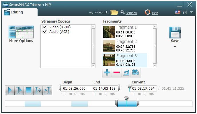Add a new fragment with the plus icon
Viewport: 197px width, 114px height.
pos(107,73)
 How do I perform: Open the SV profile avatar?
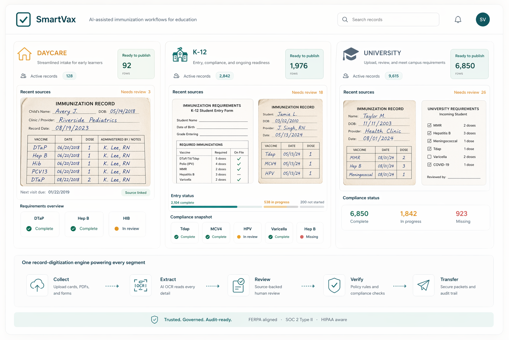pos(483,19)
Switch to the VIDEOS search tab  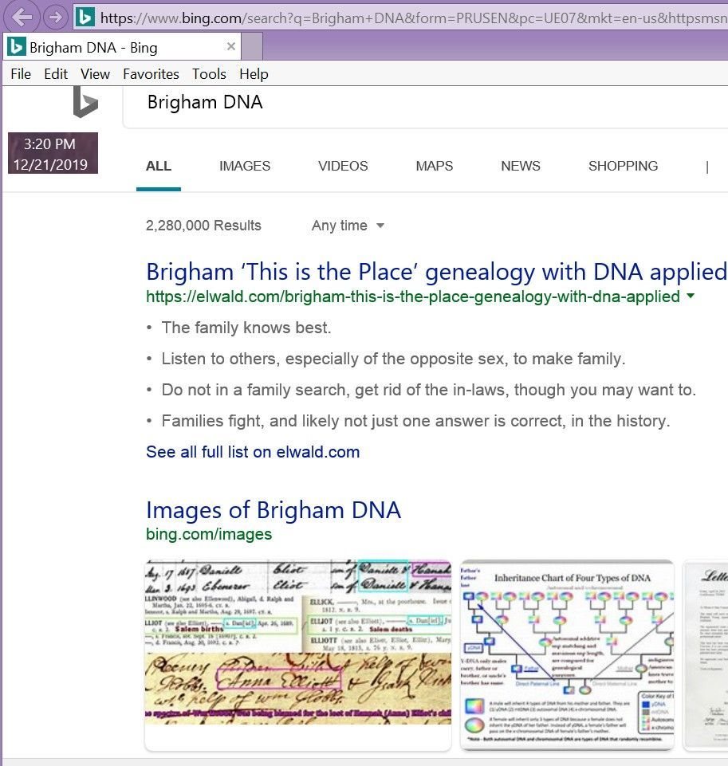tap(343, 167)
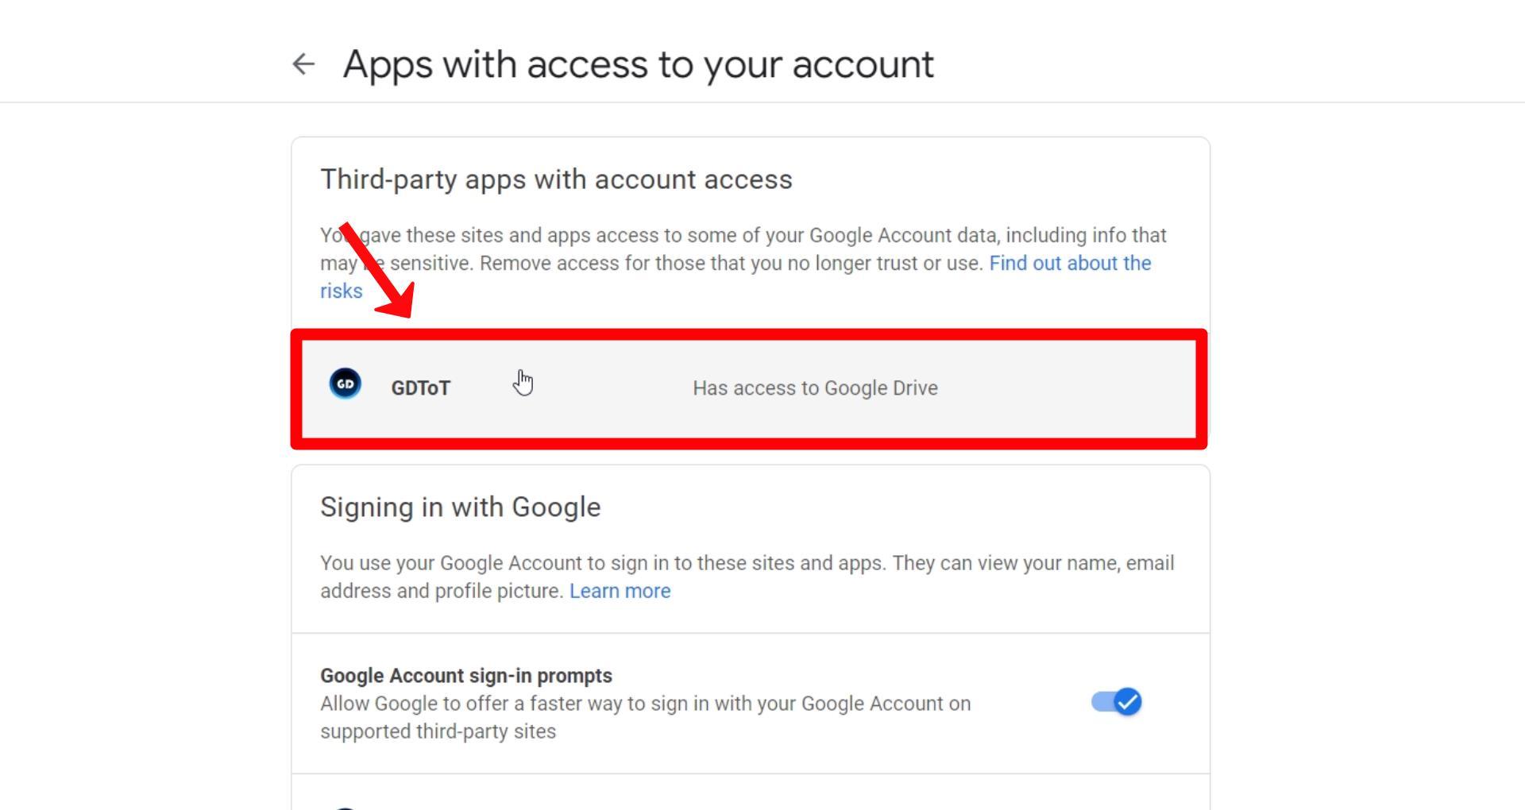Click the 'Google Account sign-in prompts' bold label
The height and width of the screenshot is (810, 1525).
coord(466,676)
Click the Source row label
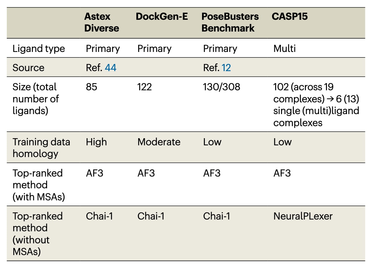 tap(29, 68)
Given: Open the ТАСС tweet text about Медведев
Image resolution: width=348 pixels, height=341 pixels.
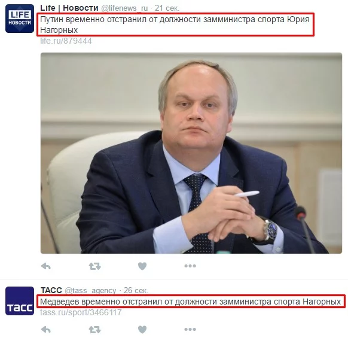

Short problem ▸ Retype the entries, starting with the line that contains "Click the Source row label" and continuing through the end of the entries. Leave the pictures out.

Response to the task ▸
Click the Source row label
 tap(29, 68)
Given: Open the ТАСС tweet text about Медведев
Image resolution: width=348 pixels, height=341 pixels.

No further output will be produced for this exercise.